(Task to carry out):
Please take the lines from the one holding "At what coordinates should I click to accomplish: Play" through the one holding "Task: Open 财通证券玉环广陵路证券营业部 link" in the data below and copy them exactly.

(Source material):
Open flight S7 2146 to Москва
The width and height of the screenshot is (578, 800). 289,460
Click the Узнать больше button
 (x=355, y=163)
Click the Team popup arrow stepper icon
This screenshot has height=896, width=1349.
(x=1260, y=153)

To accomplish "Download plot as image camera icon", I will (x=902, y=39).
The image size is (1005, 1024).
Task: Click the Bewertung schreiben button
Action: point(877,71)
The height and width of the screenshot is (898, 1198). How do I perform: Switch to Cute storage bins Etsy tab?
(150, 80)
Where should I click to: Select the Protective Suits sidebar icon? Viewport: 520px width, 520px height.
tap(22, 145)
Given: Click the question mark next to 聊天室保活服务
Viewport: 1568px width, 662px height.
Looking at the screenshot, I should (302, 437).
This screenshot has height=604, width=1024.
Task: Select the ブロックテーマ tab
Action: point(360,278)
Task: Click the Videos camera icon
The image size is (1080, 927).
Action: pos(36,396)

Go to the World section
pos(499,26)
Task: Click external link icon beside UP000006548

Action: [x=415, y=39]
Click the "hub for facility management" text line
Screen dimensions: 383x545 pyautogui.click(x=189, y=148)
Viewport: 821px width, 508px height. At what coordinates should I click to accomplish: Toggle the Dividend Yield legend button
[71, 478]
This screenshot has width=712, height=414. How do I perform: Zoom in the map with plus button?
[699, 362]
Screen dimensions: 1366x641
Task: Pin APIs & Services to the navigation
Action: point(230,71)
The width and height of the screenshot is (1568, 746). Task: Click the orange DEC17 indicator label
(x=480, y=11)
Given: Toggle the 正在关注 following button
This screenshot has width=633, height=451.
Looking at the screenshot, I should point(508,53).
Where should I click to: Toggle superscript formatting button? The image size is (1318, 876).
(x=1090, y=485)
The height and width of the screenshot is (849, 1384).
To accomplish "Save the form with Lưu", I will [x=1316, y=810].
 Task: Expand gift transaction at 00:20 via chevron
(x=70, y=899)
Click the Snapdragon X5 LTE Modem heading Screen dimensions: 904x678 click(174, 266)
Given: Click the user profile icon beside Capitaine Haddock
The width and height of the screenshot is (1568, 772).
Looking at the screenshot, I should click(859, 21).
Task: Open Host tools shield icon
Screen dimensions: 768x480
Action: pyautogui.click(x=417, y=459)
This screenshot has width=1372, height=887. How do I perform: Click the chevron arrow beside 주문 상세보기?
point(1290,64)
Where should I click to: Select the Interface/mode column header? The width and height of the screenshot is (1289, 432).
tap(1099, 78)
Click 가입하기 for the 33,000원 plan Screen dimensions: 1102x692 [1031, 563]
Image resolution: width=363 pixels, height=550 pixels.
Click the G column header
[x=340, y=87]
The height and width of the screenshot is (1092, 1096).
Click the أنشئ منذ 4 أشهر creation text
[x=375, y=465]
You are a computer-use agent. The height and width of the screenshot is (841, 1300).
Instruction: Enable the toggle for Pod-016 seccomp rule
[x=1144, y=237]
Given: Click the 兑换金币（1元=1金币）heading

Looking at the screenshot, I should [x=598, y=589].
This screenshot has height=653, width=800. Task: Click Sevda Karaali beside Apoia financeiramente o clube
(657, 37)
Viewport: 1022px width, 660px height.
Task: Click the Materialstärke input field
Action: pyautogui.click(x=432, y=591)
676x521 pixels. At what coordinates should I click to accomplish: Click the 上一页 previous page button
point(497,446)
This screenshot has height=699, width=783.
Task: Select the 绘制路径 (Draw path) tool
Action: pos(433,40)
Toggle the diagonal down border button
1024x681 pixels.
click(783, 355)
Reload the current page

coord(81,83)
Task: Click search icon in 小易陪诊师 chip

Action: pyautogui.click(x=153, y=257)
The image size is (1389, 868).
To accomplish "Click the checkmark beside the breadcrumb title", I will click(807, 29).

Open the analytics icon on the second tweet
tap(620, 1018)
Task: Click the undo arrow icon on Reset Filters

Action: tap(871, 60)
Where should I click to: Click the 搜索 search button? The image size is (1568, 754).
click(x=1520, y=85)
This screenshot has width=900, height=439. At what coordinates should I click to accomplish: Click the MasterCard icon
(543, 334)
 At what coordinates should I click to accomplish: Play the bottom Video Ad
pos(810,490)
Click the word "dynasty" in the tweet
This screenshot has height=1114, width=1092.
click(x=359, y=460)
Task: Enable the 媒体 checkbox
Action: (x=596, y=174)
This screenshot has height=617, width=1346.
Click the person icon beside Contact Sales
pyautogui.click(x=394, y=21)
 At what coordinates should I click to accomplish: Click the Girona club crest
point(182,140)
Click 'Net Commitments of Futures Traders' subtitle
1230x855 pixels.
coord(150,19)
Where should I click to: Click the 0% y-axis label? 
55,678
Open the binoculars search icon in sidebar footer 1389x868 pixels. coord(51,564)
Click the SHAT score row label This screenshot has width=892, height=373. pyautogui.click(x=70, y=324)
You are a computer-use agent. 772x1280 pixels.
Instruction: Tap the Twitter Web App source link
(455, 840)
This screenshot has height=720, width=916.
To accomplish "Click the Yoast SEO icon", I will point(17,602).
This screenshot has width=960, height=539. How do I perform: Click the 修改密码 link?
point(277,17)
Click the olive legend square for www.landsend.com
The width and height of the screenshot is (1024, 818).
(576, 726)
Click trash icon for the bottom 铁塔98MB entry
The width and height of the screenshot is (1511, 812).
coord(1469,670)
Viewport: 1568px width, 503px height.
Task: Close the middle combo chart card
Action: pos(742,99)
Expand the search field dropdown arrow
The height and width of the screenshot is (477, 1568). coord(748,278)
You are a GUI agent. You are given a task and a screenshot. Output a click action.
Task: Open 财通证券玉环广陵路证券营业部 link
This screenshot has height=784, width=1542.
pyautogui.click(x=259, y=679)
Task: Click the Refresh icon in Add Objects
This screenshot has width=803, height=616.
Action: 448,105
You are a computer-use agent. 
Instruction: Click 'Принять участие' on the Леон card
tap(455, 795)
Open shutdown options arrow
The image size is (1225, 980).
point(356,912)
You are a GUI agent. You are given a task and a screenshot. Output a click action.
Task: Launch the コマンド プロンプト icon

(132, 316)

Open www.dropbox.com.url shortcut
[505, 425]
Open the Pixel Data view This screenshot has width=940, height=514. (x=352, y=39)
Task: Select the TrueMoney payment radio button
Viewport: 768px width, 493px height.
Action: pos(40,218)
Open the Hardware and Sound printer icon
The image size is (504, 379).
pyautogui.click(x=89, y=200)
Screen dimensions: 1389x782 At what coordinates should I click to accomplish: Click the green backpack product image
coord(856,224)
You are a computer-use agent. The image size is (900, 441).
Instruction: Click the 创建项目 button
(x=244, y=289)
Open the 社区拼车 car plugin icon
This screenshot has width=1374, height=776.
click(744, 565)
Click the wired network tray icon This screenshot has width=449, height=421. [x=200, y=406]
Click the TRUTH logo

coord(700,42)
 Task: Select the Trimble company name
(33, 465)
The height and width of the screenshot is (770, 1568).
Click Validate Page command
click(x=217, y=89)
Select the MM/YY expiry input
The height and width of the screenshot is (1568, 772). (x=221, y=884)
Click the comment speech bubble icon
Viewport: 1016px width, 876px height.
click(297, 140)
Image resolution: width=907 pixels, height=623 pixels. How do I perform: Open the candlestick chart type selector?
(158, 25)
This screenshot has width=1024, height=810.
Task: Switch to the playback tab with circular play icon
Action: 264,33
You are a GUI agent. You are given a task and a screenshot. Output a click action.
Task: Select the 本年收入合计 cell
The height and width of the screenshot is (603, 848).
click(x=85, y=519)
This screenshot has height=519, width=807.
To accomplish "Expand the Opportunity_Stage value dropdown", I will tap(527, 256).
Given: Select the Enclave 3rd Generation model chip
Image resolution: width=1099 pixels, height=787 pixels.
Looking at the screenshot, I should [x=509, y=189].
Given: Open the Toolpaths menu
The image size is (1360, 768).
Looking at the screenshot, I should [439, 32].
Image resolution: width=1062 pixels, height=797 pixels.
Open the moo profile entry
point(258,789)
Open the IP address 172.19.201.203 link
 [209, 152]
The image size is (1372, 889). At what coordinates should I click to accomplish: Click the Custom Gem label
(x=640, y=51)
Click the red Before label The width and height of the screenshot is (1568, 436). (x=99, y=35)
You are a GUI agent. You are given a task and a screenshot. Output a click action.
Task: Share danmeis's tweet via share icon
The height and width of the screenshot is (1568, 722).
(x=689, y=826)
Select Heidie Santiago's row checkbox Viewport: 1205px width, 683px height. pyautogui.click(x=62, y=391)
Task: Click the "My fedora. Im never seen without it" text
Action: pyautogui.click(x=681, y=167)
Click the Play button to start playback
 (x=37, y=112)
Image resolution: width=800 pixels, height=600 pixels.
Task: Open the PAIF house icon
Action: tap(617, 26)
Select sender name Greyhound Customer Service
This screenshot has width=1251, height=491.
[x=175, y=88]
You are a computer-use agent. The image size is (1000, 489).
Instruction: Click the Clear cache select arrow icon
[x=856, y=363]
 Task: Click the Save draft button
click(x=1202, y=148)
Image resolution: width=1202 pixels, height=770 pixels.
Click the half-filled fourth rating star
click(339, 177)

(Finished task):
 At what coordinates should I click to accomplish: Play the bottom Video Ad
pos(810,490)
Click the word "dynasty" in the tweet
This screenshot has height=1114, width=1092.
click(x=359, y=460)
Task: Enable the 媒体 checkbox
Action: (x=596, y=174)
This screenshot has height=617, width=1346.
Click the person icon beside Contact Sales
pyautogui.click(x=394, y=21)
 At what coordinates should I click to accomplish: Click the Girona club crest
point(182,140)
Click 'Net Commitments of Futures Traders' subtitle
1230x855 pixels.
coord(150,19)
Where should I click to: Click the 0% y-axis label? 
55,678
Open the binoculars search icon in sidebar footer 1389x868 pixels. coord(51,564)
Click the SHAT score row label This screenshot has width=892, height=373. pyautogui.click(x=70, y=324)
You are a computer-use agent. 772x1280 pixels.
Instruction: Tap the Twitter Web App source link
(455, 840)
This screenshot has height=720, width=916.
To accomplish "Click the Yoast SEO icon", I will point(17,602).
This screenshot has width=960, height=539. How do I perform: Click the 修改密码 link?
point(277,17)
Click the olive legend square for www.landsend.com
The width and height of the screenshot is (1024, 818).
(576, 726)
Click trash icon for the bottom 铁塔98MB entry
The width and height of the screenshot is (1511, 812).
coord(1469,670)
Viewport: 1568px width, 503px height.
Task: Close the middle combo chart card
Action: pos(742,99)
Expand the search field dropdown arrow
The height and width of the screenshot is (477, 1568). coord(748,278)
You are a GUI agent. You are given a task and a screenshot. Output a click action.
Task: Open 财通证券玉环广陵路证券营业部 link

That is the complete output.